"Asia Could Have Fed Itself Without the Green Revolution."
Hardly. Critics of the Green Revolution question whether technologies such as new seeds, irrigation, pesticides, and fertilizer were really needed to feed Asia. They claim that indigenous technologies in combination with good policies would have been sufficient.
It is true that food production was growing before the Green Revolution -- mostly through expanding crop areas. But yields were increasing at too low a rate to keep up with the surge in population that followed decades of improvements in public health. By the early 1960s, famine was looming across much of Asia, and the continent's farmers were ill-equipped to meet the challenge. Asia was running out of suitable agricultural land, and increased productivity looked unlikely. Despite government investment in irrigation and fertilizer, most farmers still relied on traditional crop varieties and low-input, low-output farming practices. As the food balance deteriorated, chronic poverty and hunger worsened, and it only took a poor monsoon, which came in 1964, to tip millions of people into famine. Major catastrophes were only averted in the early 1960s with the help of food aid from abroad, especially from the United States.
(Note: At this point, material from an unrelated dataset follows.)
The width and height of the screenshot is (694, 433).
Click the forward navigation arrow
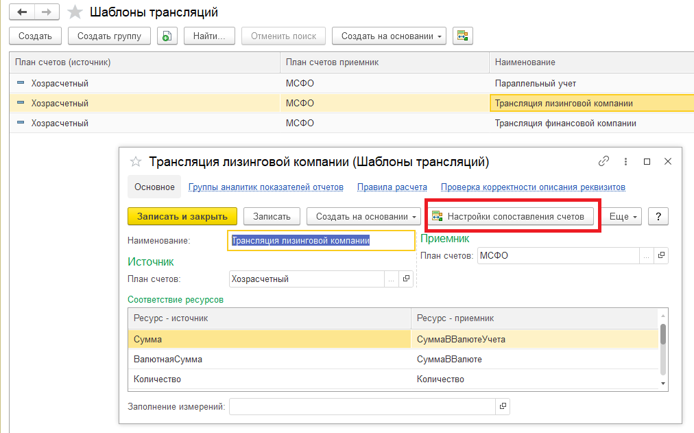[x=47, y=12]
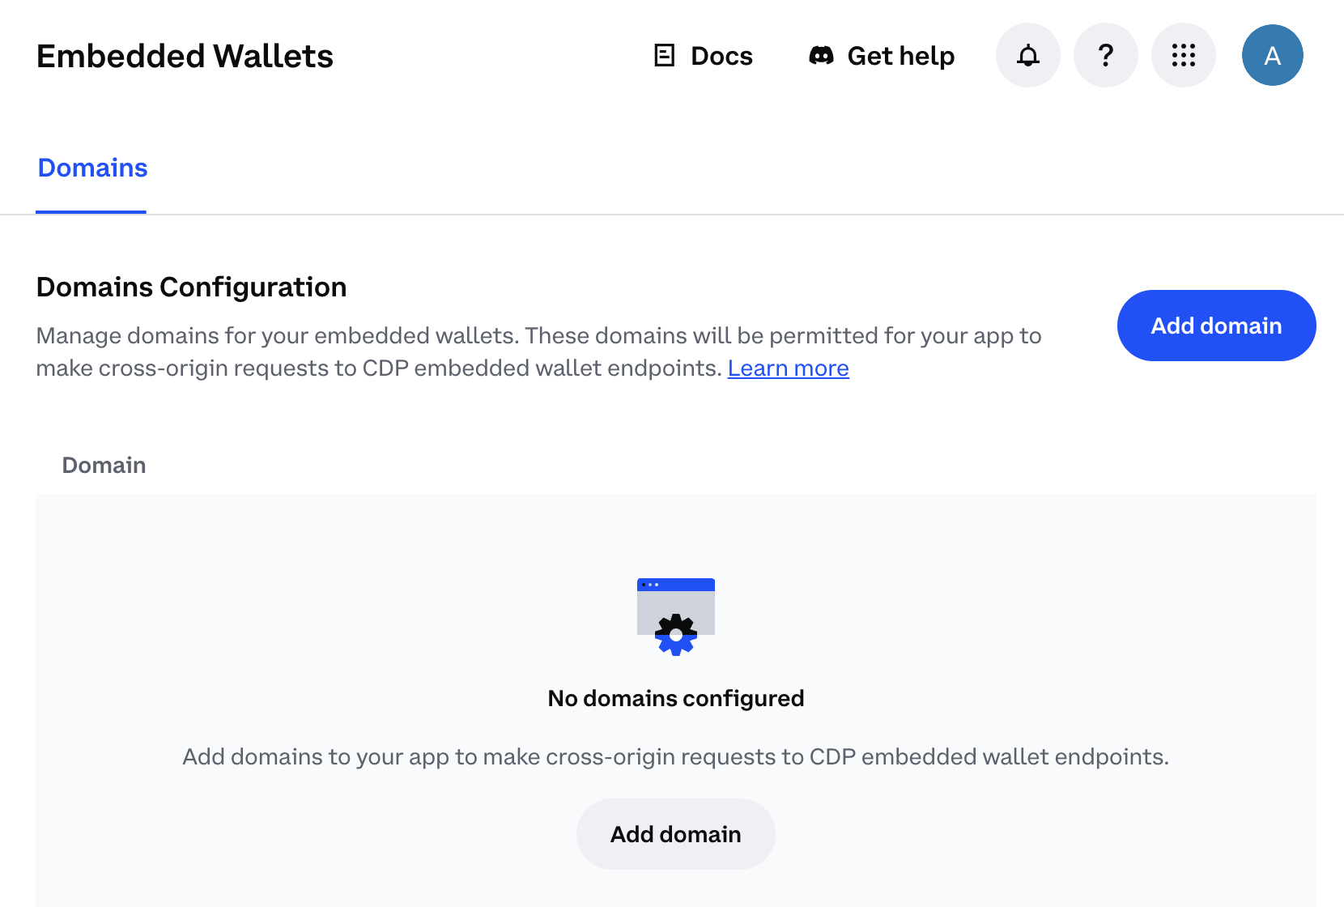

Only when the new high-yielding wheat and rice varieties developed by Nobel Peace Prize winner Norman Borlaug and others came along did crops really take off. The new varieties were much more responsive to fertilizers and irrigation, and many farmers doubled or tripled their yields. Borlaug's seeds also grew faster and were insensitive to daylight length, enabling more crops to be grown each year on the same piece of land. The result was the doubling of cereal production in Asia between 1970 and 1995, from 310 million to 650 million tons per year. Although the population increased 60 percent over the same period, the rise in food production was so great that cereal and calorie availability per person actually increased nearly 30 percent, and wheat and rice became cheaper.